It is the practice in the oil industry to store large quantities of oil in suitable containers. Over a period of time, the containers can corrode with the result that the oil stored therein seeps out and can reach the ground or surface water. This is a particular hazard when the oil containers are buried underground because the oil seepage can remain undetected for long periods of time unless steps are taken to detect the oil leakage at source. In order to monitor any oil leakage from storage tanks or pipelines, it is known to drill a number of monitoring wells in the ground around the storage container sufficiently deep to meet the ground water.
Devices for measuring an oil water interface so as to detect any oil floating on the water surface are known. Thus, U.S. Pat. No. 4,503,383 (Agar et al.) discloses a device for detecting an interface between two fluids of differing electrical properties, the device having an electrical circuit comprising transmitting means for transmitting electrical impulses to the fluids and a detector for detecting electrical impulses. An electrically conductive probe is immersed into the water so as to transmit the electrical impulses therethrough and to receive electrical impulses therefrom, whereby the received impulses vary as a function of the electrical impedance of the fluid. Specifically, air has a higher impedance than oil which in turn has a higher impedance than water. Consequently, at an interface between oil and water or between air and oil, the detector will detect a change in impedance corresponding to the presence of oil.
The variation in the received impulses may be due to a change in dielectric constant of the fluid seen by the detector, variation in heating effect caused by microwaves.
It has also been suggested to use devices of this kind for monitoring the water-air interface in a monitoring well so as to detect oil which seeps into the monitoring well. In such a device, the probe disclosed by Agar et al. is replaced by at least one ring antenna which floats on the surface of the water so as effectively to monitor the water-air interface. Immediately oil seeps on to the surface of the water, the impedance seen by the antenna varies, thereby providing immediate detection of the presence of oil on the water surface.
In practice, such a system is very difficult to implement. Monitoring wells have a typical diameter of 100 mm and typical depths of tens of meters. The devices discussed above include complicated and vulnerable electronics which are easily susceptible to damage when the device is lowered into the monitoring well.
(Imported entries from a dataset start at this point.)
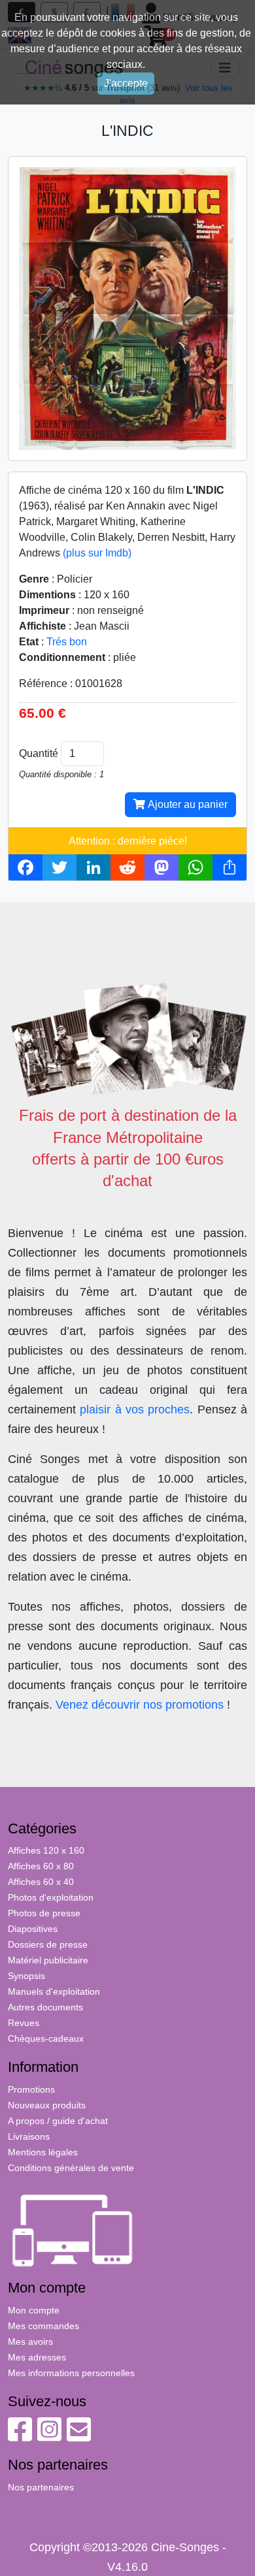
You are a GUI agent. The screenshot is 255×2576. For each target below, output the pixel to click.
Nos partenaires (41, 2487)
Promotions (31, 2089)
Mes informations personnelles (71, 2373)
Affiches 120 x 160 (46, 1850)
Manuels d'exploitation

Additionally, the accuracy of such a device depends on the ring antenna or antennas lying in contact with the water surface. If, as a result of the self-weight of the device, the device sinks slightly within the water, the antenna which originally contacted the surface of the water will now be immersed therein. Consequently, the device will be unable to detect any oil which subsequently seeps on to the water surface. In order to avoid this problem, it is known to maintain the antenna slightly above the water surface so that any slight tendency to sink does not cause the antenna to become immersed in the water. However, the gap between the antenna and the water must then be completely filled by any oil seeping on to the water surface before the oil can be detected. Thus, it is required to minimize the gap between the antenna and the water surface without allowing the antenna to be immersed in the water. This requirement is extremely difficult to fulfil in practice.
Oil storage containers have also been proposed which consist of a storage tank surrounded by an outer jacket. It is then possible to provide oil detection devices within the outer jacket so that any oil seepage from the storage tank itself will be detected by the detection devices. Such a proposal offers the advantages of lower costs and the ability to detect if water seeps in due to rupture of the outer jacket or if hydrocarbons leak from the storage tank. However, the oil industry is not a new industry and there are large numbers of underground oil storage containers currently in use which are not provided with such outer jackets and from which possible oil seepage must constantly be monitored. For such oil storage containers it is usual to employ monitoring wells. For monitoring oil seepage from such oil storage containers using a device of the kind described, it is important to be able to lower the device until it reaches the water surface, to monitor remotely the water-air interface and, periodically, to be able to withdraw the device without damaging it.
When used for monitoring the presence of oil on ground water in a monitoring well, the device is formed of a material and is so dimensioned that, in use, it floats with the antenna substantially touching the air-water interface. The seepage of oil on to the water surface is monitored remotely via an electrical cable coupled to the device and by means of which it can be lowered through the monitoring well until it reaches the water therein. Clearly, the weight of the cable adds to the self-weight of the device itself tending to push it further into the water. Since, in order to function, the first antenna must lie substantially on the water surface, the weight of the cable must be compensated for and this is difficult. This height, corresponding to the water table or ground water height is unpredictable and varies throughout the year.
Furthermore, foreign matter falling on to the device also tends to make it sink further into the water thereby reducing its effectiveness to monitor oil seepage on the water surface.